Camille Polloni, journaliste du site Les Jours et Taha Bouhafs, journaliste à Là-bas si j’y suis, ont débattu à propos des violences policières et du rôle des journalistes dans leur traitement. Une discussion organisée après la diffusion du film L’Époque au cinéma les 3 Luxembourg.

Comment les violences policières se sont-elles retrouvées sur le devant de la scène médiatique ? Quelles sont les positions des journalistes qui en sont les témoins sur le terrain et dans leurs rédactions ? Taha Bouhafs et Camille Polloni, respectivement journaliste à Là-Bas si j’y suis et aux Jours, déroulent le fil de cette question éminemment politique. Leur premier constat est celui d’une relative impuissance : jamais les violences policières n’ont été aussi largement documentées dans l’histoire française récente, et jamais le journalisme n’a provoqué de réaction aussi faible de la part du pouvoir qui persiste à les minimiser, voire à les nier. Reste la prise de conscience de la part de la population de l’existence et de l’étendue du problème qui a largement augmenté ces dernières années.
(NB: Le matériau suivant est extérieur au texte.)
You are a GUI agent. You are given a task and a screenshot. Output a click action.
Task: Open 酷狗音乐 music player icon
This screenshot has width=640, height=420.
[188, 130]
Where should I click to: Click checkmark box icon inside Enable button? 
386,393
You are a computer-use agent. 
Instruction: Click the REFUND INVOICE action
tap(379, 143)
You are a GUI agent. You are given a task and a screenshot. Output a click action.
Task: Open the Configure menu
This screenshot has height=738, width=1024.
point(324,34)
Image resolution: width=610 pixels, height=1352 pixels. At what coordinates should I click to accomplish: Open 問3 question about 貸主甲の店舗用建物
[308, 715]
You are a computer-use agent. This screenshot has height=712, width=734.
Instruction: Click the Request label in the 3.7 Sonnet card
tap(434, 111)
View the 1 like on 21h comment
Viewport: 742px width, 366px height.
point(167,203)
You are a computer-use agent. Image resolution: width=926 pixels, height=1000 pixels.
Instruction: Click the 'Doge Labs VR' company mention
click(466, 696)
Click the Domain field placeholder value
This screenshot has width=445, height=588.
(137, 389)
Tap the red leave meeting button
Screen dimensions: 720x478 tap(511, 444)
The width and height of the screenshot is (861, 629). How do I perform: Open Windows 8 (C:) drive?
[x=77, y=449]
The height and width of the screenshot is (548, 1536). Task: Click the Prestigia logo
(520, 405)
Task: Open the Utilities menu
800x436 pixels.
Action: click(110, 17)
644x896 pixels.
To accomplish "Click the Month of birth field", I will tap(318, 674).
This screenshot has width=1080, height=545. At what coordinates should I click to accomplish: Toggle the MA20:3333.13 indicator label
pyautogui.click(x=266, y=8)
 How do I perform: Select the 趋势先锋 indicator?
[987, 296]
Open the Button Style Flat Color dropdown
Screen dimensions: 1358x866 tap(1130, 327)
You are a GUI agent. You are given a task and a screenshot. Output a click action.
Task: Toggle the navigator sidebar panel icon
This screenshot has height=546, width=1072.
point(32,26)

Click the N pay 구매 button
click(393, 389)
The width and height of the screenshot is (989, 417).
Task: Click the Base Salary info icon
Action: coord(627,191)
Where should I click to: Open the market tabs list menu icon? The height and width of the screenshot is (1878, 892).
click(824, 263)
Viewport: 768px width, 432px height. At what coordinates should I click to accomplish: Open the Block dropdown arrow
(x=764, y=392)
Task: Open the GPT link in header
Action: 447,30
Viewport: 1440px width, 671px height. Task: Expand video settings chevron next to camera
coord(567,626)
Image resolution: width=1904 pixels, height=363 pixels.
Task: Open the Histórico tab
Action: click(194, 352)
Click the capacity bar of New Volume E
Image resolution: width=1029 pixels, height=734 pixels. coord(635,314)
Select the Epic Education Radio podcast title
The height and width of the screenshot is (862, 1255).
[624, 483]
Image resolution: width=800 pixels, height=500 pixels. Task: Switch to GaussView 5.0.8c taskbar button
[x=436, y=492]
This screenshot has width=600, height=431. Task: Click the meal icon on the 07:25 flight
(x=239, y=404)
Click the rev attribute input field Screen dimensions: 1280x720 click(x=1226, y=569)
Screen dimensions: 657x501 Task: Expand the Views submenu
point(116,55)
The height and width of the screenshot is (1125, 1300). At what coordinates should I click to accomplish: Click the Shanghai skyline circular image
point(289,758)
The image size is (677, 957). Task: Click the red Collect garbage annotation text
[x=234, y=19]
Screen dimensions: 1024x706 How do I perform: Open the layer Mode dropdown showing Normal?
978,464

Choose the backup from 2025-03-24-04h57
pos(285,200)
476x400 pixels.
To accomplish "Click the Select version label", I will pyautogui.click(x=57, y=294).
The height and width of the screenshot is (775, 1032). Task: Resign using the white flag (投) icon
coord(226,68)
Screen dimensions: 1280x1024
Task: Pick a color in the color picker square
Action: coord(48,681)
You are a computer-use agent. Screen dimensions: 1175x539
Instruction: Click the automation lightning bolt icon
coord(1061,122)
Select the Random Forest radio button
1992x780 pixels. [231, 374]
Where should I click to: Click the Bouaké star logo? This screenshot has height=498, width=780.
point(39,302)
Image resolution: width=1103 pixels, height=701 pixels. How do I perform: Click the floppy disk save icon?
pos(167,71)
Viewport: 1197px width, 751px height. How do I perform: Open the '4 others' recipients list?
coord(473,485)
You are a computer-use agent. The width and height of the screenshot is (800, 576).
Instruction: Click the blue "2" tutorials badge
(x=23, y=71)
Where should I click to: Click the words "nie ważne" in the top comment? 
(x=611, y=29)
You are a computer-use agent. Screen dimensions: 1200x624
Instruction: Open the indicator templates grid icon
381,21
Mais avec l’Etat d’urgence en 2015 à la récente loi dite « anticasseurs », durant lesquelles l’arsenal judiciaire et policier s’est incroyablement renforcé, il devient difficile de faire son travail. Les deux journalistes expliquent alors leur tactique : construction de ponts et pas de côté, afin de continuer à raconter et à donner des outils pour mieux comprendre et se défendre.

L’époque, un film de Matthieu Bareyre.